For example, I would like to do something like this in lua:
s = "Hey\n There And Yea\n"
print(s.rfind("\n", 0, 5))
I've tried making this in lua with the string.find function:
local s = "Hey\n There And Yea\n"
local _, p = s:find(".*\n", -5)
print(p)
But these aren't producing the same results. What am I doing wrong, and how can I fix this to making it the same as rfind?
Lua has a little known function string.reverse that reverses all characters of a string. While this is rarely needed, the function can typically be used to make a reverse search inside a string.
So to implement rfind, you want to search the reverse pattern inside the reverse original string, and finally make some arithmetics to obtain the offset from the original string.
Here is the code that mimics Python rfind:
function rfind(subject, tofind, startIdx, endIdx)
startIdx = startIdx or 0
endIdx = endIdx or #subject
subject = subject:sub(startIdx+1, endIdx):reverse()
tofind = tofind:reverse()
local idx = subject:find(tofind)
return idx and #subject - #tofind - idx + startIdx + 1 or -1
end
print(rfind("Hello World", "H")) --> 0
print(rfind("Hello World", "l")) --> 9
print(rfind("foo foo foo", "foo")) --> 8
print(rfind("Hello World", "Toto")) --> -1
print(rfind("Hello World", "l", 1, 4)) --> 3
Note that this version of rfind uses Python index convention, starting at 0 and returning -1 if string is not found. It would be more coherent in Lua to have 1-based index and to return nil when there are no match. The modification would be trivial.
The pattern I have written will only work for single-char substrings like the one the asker used as a test case. Skip ahead to the next bold header to see that answer, or read on for an explanation of some of the things they did wrong with their attempt. Skip to the very final bold header for a general, inefficient solution for multi-char substrings
I have tried to recreate the output of python mystring.rfind with lua mystring:find, it only works for single-character substrings. Later I will show you a function that does it for all cases but is a pretty bad loop.
As a recap (to address what you're doing wrong), let's talk about mystringvar:find("pattern", index), sugar for string.find(mystringvar, "pattern", index). This will return start, stop indexes.
The optional Index sets the start, not the end, but a negative index will count backwards from the 'right minus index' to end of string (an index of -1 will only evaluate the last character, -2 the last 2). This is not the desired behavior.
Instead of trying to use the index to create a substring, you should create a substring like this:
mystringvar:sub(start, end) will extract and return the substring from start to end (1 indexed, inclusive end). So to recreate Python's 0-5 (0 indexed, exclusive end), use 1-5.
Now note that these methods can be chained into string:sub(x, y):find("") but I will break it up for ease of reading.
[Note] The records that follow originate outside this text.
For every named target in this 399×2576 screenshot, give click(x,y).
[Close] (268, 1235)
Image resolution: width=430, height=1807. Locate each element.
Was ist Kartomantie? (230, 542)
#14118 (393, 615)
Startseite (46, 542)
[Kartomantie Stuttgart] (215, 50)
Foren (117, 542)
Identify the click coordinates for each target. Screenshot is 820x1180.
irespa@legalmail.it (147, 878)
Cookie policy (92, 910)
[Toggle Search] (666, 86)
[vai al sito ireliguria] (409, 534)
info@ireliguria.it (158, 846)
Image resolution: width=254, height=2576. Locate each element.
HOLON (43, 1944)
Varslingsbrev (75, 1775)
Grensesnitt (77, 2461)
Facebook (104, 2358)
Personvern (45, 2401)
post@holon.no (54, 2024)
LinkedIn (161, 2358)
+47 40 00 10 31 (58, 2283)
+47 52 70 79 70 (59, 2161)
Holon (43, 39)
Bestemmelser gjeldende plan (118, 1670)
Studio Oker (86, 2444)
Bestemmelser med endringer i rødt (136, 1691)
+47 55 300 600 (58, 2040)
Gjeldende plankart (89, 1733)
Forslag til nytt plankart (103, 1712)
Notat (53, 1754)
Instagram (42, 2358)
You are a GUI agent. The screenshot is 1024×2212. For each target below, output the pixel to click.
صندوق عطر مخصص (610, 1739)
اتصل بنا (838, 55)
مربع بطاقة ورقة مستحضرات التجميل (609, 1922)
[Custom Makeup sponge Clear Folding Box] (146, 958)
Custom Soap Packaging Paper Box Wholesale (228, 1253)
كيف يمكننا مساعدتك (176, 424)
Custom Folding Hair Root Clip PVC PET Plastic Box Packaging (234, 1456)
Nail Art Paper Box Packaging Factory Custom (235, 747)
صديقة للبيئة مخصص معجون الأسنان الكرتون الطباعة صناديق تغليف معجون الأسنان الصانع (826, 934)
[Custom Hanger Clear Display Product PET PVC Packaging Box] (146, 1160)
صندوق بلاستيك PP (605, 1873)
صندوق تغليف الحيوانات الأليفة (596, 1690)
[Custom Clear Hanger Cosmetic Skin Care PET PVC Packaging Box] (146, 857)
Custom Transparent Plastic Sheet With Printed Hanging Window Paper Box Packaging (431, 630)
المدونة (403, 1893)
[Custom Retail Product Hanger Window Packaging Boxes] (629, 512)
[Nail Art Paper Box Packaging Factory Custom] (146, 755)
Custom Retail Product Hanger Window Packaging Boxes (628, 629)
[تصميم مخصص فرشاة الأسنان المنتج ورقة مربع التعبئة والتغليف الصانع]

Without further ado, I present you:
The answer
local s = "Hey\n There And Yea\n"
local substr = s:sub(1,5)
local start, fin = substr:find("\n[^\n]-$")
print(start, ",", fin)
I had a few half measure solutions, but to make sure what I was writing would work for multiple substring instances (the 1-5 substring only contains 1), I tested with the substring and the whole string. Observe:
output with sub(1, 5): 4 , 5
output with sub(1, 19) (the whole length): 19 , 19
These both correctly report the beginning of the rightmost substring, but note that the "fin" index goes to the end of the sentence, I will explain in a second. I hope this is fine because rfind only returns the starting index anyway, so this should be an appropriate replacement.
Let's reread the code to see how it works:
sub I've already explained
There is no longer a need for index in string.find
Alright, what's this pattern "\n[^\n]-$"?
$ - anchor to end of sentence
[^x] - match "not x"
- - as few matches as possible (even 0) of the previous character or set (in this case, [^\n]). This means that if a string ends with your substring, it will still work)
It begins with \n, so all together it means: "Find me a line break, but followed by no other line breaks, up to the end of the sentence." This means that even though your substring only contains 1 instance of \n, if you were to use this function on a string with multiple substrings, you would still get the highest index, as rfind does.
Note that string.find does not conform to pattern groups (()), so it would be vain to wrap the \n in a group. As a consequence, I cannot stop end-anchoring $ from extending the fin variable to the end of the sentence.
I hope this works well for you.
Function to do this for substrings of any length
I will not be explaining this one.
function string.rfind(str, substr, plain) --plain is included for you to pass to find if you wish to ignore patterns
assert(substr ~= "") --An empty substring would cause an endless loop. Bad!
local plain = plain or false --default plain to false if not included
local index = 0
--[[
Watch closely... we continually shift the starting point after each found index until nothing is left.
At that point, we find the difference between the original string's length and the new string's length, to see how many characters we cut out.
]]--
while true do
local new_start, _ = string.find(str, substr, index, plain) --index will continually push up the string to after whenever the last index was.
if new_start == nil then --no match is found
if index == 0 then return nil end --if no match is found and the index was never changed, return nil (there was no match)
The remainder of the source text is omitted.